Настала ночь. Звёзд не было на чёрном небосводе. Луна, одинокая и печальная, нерешительно бродила по небу. В её движениях чувствовалась боязнь. Кто-то украдкой, по временам, закрывал её траурным флёром, а потом внезапно сдёргивал его, и луна бледная, грустная и нагая взирала на тёмный мир…

Твёрдыми шагами, склонив большую, некрасивую голову на грудь, шёл отец Антоний. В душе его складывались молитвы, горячие, страстные. Он молился единому Богу, но не произносил Его имени. Деревенские собаки, сидевшие под воротами изб, не смели на него лаять: рядом с ним шли двое. Один был весь чёрный и даже светился чёрным светом, а другой был ярко-белый. Они между собою не разговаривали. Их отец Антоний не видел, а видели их одни собаки – и боялись их.

На кладбище было тихо. Только у одной могилы мяукала белая кошка и ожесточённо грызла большую крысу. Крыса хрипло пищала, но пищала очень недолго.

Белые могильные кресты неуклюже высились в темноте. По временам казалось, что темнота светит, а кресты тёмные.

За одним из крестов выглянула кикимора; захохотала и ударила костлявым кулачком об чугунную плиту с какой-то неразборчивой надписью. И возник звук неуместный, мешающий здешней тишине.

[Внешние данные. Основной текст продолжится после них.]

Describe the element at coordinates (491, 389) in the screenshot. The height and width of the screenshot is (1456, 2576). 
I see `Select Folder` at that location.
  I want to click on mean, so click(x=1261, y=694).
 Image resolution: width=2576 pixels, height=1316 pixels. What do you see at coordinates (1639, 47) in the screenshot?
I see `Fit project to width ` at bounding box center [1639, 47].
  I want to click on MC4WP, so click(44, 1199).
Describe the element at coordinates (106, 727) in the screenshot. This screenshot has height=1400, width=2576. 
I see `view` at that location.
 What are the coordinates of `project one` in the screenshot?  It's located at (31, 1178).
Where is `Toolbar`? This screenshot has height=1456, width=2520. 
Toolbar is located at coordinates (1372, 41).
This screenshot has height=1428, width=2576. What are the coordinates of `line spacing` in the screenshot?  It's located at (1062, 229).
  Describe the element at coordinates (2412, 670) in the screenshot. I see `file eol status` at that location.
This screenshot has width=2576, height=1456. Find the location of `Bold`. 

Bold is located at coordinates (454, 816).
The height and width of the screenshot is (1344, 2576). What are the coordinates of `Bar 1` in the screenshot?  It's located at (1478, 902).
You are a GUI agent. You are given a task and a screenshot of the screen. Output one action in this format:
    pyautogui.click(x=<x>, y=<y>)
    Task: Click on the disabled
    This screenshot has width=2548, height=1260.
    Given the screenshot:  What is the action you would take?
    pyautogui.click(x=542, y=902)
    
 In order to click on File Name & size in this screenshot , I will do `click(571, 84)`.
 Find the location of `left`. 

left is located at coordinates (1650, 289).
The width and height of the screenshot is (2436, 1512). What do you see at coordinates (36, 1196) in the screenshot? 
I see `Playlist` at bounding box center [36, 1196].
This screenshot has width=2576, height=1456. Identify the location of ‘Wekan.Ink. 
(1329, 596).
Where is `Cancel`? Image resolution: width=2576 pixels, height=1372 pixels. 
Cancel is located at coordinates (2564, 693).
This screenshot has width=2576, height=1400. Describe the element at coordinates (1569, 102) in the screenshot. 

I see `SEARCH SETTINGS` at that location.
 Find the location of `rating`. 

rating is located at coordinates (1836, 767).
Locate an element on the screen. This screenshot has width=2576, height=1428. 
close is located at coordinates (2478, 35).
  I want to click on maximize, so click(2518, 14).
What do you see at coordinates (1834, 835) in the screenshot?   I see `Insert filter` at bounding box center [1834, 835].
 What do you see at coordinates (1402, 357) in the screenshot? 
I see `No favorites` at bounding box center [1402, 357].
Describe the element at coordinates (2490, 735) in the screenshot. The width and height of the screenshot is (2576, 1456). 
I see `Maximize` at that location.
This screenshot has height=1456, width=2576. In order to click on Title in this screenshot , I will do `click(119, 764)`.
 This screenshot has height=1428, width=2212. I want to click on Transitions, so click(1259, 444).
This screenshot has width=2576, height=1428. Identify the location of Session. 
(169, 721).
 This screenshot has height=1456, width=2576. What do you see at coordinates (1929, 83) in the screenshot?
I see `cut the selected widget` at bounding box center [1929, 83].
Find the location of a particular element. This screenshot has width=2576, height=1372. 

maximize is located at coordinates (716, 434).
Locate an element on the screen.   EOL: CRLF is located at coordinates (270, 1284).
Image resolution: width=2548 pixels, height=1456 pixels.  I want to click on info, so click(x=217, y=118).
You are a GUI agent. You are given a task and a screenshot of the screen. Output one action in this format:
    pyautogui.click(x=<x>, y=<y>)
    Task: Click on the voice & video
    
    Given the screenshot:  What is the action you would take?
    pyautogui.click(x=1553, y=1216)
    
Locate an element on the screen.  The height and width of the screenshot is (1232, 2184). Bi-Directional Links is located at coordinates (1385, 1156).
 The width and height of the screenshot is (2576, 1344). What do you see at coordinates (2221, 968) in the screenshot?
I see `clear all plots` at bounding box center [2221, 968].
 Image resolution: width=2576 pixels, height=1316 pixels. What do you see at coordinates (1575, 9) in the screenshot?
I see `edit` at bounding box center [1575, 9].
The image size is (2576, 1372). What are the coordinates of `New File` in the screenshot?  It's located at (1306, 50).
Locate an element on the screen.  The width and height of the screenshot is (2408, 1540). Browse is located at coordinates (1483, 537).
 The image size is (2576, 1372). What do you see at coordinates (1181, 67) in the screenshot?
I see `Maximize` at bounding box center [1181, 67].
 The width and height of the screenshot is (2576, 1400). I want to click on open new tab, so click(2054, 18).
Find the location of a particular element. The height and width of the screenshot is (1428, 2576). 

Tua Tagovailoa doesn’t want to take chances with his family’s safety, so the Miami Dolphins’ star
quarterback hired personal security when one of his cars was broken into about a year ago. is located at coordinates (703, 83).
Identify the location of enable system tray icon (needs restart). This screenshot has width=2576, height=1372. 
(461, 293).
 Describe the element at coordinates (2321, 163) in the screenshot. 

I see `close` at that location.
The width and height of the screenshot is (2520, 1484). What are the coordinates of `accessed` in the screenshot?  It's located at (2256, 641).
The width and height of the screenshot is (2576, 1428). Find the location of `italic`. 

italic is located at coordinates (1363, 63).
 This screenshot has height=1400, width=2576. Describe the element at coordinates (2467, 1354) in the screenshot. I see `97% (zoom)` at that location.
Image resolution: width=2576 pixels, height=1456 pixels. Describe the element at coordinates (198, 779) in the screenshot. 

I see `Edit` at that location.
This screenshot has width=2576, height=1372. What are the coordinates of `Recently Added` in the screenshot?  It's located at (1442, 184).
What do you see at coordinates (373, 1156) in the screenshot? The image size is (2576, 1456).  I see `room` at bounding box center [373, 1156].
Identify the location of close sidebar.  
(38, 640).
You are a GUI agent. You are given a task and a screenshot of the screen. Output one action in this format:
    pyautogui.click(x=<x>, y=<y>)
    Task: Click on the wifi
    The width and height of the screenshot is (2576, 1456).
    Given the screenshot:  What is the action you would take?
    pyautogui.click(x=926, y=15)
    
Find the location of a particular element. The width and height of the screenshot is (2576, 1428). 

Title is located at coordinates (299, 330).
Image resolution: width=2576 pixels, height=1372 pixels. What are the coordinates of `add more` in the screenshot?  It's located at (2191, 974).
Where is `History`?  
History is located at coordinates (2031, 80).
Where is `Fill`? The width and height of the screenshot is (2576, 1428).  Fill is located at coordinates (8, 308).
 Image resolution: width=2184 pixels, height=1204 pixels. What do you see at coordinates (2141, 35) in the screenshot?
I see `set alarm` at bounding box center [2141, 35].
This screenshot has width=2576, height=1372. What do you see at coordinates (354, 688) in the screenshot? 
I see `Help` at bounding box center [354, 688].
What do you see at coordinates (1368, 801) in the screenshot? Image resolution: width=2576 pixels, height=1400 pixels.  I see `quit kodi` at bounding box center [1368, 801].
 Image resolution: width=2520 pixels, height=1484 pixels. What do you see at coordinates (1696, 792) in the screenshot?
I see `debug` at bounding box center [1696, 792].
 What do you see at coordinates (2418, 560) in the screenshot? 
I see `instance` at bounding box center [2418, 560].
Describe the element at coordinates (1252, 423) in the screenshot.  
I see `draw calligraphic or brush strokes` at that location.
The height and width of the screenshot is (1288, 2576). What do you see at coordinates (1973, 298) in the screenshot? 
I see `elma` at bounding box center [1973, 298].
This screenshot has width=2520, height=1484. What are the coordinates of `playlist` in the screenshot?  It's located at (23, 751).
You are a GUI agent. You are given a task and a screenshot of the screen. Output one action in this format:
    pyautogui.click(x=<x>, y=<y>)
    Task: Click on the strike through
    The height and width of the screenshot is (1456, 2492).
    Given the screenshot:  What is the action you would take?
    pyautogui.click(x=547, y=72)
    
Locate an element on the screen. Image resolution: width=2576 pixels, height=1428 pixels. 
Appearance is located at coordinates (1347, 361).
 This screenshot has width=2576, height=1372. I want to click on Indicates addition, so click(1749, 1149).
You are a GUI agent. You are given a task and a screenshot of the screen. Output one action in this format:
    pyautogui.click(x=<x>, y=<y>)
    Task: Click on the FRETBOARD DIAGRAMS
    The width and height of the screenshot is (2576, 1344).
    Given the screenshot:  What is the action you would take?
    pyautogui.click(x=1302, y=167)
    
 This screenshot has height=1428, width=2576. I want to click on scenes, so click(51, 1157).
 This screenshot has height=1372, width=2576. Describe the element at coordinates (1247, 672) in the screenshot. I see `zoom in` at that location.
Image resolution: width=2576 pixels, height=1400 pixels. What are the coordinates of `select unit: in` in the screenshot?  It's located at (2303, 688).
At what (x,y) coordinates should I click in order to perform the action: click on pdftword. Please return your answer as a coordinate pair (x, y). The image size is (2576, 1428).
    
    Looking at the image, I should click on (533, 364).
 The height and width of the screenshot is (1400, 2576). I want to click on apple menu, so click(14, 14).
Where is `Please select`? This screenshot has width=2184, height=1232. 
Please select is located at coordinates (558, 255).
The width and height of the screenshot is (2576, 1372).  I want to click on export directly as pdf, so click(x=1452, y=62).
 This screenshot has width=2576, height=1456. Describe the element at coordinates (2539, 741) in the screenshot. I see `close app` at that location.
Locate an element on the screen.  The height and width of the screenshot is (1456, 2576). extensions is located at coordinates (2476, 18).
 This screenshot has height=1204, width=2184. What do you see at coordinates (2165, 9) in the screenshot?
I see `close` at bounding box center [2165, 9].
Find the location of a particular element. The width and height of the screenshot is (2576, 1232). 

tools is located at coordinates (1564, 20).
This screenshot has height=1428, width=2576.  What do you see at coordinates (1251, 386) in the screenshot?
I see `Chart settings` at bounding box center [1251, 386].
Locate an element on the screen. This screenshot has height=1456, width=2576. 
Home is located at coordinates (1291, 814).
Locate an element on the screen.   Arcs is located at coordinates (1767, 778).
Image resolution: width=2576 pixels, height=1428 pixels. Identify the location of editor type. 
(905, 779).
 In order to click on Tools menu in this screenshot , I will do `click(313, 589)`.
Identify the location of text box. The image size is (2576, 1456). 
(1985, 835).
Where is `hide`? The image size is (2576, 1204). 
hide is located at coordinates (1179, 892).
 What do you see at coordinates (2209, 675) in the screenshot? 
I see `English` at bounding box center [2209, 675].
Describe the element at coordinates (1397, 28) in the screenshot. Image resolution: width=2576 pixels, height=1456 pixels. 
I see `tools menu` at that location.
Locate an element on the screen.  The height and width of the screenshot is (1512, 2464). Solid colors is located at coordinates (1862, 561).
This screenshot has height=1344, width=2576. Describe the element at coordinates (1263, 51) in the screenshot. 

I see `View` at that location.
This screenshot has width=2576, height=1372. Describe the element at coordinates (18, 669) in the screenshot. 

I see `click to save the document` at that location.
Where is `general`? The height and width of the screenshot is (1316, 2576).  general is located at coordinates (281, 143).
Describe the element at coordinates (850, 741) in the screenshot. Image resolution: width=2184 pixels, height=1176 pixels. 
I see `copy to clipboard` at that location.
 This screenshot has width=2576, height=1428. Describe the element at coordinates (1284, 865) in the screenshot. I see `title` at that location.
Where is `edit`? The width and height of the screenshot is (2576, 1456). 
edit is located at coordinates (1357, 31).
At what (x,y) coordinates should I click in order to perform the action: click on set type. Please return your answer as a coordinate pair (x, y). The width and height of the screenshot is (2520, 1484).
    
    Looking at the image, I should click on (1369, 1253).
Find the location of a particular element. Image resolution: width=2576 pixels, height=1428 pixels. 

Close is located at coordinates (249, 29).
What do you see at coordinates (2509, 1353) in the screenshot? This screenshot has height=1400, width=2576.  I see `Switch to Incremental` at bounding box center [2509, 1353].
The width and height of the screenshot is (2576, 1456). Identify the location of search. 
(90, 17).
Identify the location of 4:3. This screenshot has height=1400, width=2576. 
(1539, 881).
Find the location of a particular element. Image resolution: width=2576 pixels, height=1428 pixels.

Из одной очень старой могилы выскочили три блуждающих огонька и, бешено кружась, помчались по кладбищу. Далеко от отца Антония, едва белея во мраке, проскользнул выходец из могилы. На его губах алела кровь: это был вампир. Он испугался отца Антония: так он был печален и страшен. Вампир юркнул в одну свежую могилу и затих – притворился, что мёртв. Отец Антоний прошёл мимо. Невольно остановился он у могилы старого священника. Здесь было совсем тихо. Свалившийся крест лежал на земле. Отец Антоний машинально поднял его и водворил на место. И больше он не видал и не слыхал ничего-ничего…

Его большая голова была так утомлена, что ничем не могла больше повелевать. Душе удалось зародить в нём несколько мыслей. Они засели в нём крепко. И так как большая голова его привыкла перерабатывать всё, что ни попадалось ей, – она стала разрабатывать эти мысли.

Когда он спал и душа его была свободна, вокруг неё собирались сонмы духов, и шло великое ликование. Они праздновали победу, ещё не зная о скором поражении.

Прошло немного времени. Отец Антоний сидел в своей комнатке и читал латинские стихи. Его поражала их красота. Но вот тихо скрипнула дверь, и в комнату спокойно вошёл «Дворянин».

Отец Антоний ему очень обрадовался. Он горячо благодарил его за все оказанные ему благодеяния. «Дворянин» разговаривал с ним опять о теологических вопросах и в этом разговоре выказал своё замечательное знание теологии.

Отец Антоний был разговором весьма доволен. Его большая голова была полна новых, удивительных мыслей. Уходя и любезно прощаясь, «Дворянин» посоветовал ему заняться приобретением прозелитов для их общества. Отец Антоний горячо обещал ему это, извиняясь, что до сих пор ещё об этом не позаботился.